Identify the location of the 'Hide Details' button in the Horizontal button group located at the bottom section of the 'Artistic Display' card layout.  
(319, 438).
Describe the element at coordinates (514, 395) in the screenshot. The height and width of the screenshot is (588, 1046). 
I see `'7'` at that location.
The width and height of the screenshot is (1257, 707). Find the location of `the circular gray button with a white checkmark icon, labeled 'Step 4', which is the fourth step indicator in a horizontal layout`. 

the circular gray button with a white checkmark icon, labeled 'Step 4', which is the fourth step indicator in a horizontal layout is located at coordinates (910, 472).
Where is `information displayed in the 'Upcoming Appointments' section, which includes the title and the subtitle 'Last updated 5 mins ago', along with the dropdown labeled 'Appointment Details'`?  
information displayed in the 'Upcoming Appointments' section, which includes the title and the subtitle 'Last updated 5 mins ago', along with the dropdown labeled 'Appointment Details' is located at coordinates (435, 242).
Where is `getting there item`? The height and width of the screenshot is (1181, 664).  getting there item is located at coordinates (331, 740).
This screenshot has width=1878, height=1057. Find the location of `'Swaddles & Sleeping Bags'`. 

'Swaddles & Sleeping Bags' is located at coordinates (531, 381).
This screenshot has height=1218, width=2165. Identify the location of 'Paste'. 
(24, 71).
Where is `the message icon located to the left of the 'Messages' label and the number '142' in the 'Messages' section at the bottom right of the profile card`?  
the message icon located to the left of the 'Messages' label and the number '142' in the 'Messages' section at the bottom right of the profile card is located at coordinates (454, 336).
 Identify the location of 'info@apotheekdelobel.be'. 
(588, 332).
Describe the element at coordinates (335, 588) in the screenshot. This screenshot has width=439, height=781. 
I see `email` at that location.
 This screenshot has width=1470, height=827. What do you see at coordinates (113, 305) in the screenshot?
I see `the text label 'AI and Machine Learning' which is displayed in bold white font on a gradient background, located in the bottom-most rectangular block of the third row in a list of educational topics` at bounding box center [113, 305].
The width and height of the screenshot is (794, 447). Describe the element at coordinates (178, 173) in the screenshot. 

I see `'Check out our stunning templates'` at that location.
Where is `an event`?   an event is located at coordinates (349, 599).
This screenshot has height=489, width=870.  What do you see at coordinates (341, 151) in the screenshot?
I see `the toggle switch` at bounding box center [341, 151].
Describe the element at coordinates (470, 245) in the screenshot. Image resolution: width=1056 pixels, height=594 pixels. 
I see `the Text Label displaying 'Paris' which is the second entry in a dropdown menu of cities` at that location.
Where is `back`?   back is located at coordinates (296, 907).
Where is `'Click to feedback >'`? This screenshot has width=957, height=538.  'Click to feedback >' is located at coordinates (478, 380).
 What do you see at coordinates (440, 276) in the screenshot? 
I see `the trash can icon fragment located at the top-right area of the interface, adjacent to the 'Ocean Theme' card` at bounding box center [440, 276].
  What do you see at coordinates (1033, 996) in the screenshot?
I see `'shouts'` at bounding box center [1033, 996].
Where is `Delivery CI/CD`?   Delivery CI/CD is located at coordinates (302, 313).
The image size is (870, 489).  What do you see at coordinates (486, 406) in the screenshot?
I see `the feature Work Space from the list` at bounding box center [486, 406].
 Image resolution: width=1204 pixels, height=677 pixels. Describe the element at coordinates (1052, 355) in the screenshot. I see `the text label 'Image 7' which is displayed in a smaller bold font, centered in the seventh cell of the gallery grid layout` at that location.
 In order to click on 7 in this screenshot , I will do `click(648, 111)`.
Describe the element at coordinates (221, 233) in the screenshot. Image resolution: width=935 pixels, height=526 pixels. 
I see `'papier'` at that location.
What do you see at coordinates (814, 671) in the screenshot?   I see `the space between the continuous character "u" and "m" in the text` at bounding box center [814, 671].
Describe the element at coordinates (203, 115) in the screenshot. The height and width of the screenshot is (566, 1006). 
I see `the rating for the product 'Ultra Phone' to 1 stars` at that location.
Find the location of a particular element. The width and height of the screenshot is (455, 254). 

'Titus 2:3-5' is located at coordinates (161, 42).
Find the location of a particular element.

• • • • • • •

- Directions
Print all of the material above again, verbatim and without any changes.

- The response
Identify the location of the 'Hide Details' button in the Horizontal button group located at the bottom section of the 'Artistic Display' card layout.  
(319, 438).
Describe the element at coordinates (514, 395) in the screenshot. The height and width of the screenshot is (588, 1046). 
I see `'7'` at that location.
The width and height of the screenshot is (1257, 707). Find the location of `the circular gray button with a white checkmark icon, labeled 'Step 4', which is the fourth step indicator in a horizontal layout`. 

the circular gray button with a white checkmark icon, labeled 'Step 4', which is the fourth step indicator in a horizontal layout is located at coordinates (910, 472).
Where is `information displayed in the 'Upcoming Appointments' section, which includes the title and the subtitle 'Last updated 5 mins ago', along with the dropdown labeled 'Appointment Details'`?  
information displayed in the 'Upcoming Appointments' section, which includes the title and the subtitle 'Last updated 5 mins ago', along with the dropdown labeled 'Appointment Details' is located at coordinates (435, 242).
Where is `getting there item`? The height and width of the screenshot is (1181, 664).  getting there item is located at coordinates (331, 740).
This screenshot has width=1878, height=1057. Find the location of `'Swaddles & Sleeping Bags'`. 

'Swaddles & Sleeping Bags' is located at coordinates (531, 381).
This screenshot has height=1218, width=2165. Identify the location of 'Paste'. 
(24, 71).
Where is `the message icon located to the left of the 'Messages' label and the number '142' in the 'Messages' section at the bottom right of the profile card`?  
the message icon located to the left of the 'Messages' label and the number '142' in the 'Messages' section at the bottom right of the profile card is located at coordinates (454, 336).
 Identify the location of 'info@apotheekdelobel.be'. 
(588, 332).
Describe the element at coordinates (335, 588) in the screenshot. This screenshot has width=439, height=781. 
I see `email` at that location.
 This screenshot has width=1470, height=827. What do you see at coordinates (113, 305) in the screenshot?
I see `the text label 'AI and Machine Learning' which is displayed in bold white font on a gradient background, located in the bottom-most rectangular block of the third row in a list of educational topics` at bounding box center [113, 305].
The width and height of the screenshot is (794, 447). Describe the element at coordinates (178, 173) in the screenshot. 

I see `'Check out our stunning templates'` at that location.
Where is `an event`?   an event is located at coordinates (349, 599).
This screenshot has height=489, width=870.  What do you see at coordinates (341, 151) in the screenshot?
I see `the toggle switch` at bounding box center [341, 151].
Describe the element at coordinates (470, 245) in the screenshot. Image resolution: width=1056 pixels, height=594 pixels. 
I see `the Text Label displaying 'Paris' which is the second entry in a dropdown menu of cities` at that location.
Where is `back`?   back is located at coordinates (296, 907).
Where is `'Click to feedback >'`? This screenshot has width=957, height=538.  'Click to feedback >' is located at coordinates (478, 380).
 What do you see at coordinates (440, 276) in the screenshot? 
I see `the trash can icon fragment located at the top-right area of the interface, adjacent to the 'Ocean Theme' card` at bounding box center [440, 276].
  What do you see at coordinates (1033, 996) in the screenshot?
I see `'shouts'` at bounding box center [1033, 996].
Where is `Delivery CI/CD`?   Delivery CI/CD is located at coordinates (302, 313).
The image size is (870, 489).  What do you see at coordinates (486, 406) in the screenshot?
I see `the feature Work Space from the list` at bounding box center [486, 406].
 Image resolution: width=1204 pixels, height=677 pixels. Describe the element at coordinates (1052, 355) in the screenshot. I see `the text label 'Image 7' which is displayed in a smaller bold font, centered in the seventh cell of the gallery grid layout` at that location.
 In order to click on 7 in this screenshot , I will do `click(648, 111)`.
Describe the element at coordinates (221, 233) in the screenshot. Image resolution: width=935 pixels, height=526 pixels. 
I see `'papier'` at that location.
What do you see at coordinates (814, 671) in the screenshot?   I see `the space between the continuous character "u" and "m" in the text` at bounding box center [814, 671].
Describe the element at coordinates (203, 115) in the screenshot. The height and width of the screenshot is (566, 1006). 
I see `the rating for the product 'Ultra Phone' to 1 stars` at that location.
Find the location of a particular element. The width and height of the screenshot is (455, 254). 

'Titus 2:3-5' is located at coordinates (161, 42).
Find the location of a particular element.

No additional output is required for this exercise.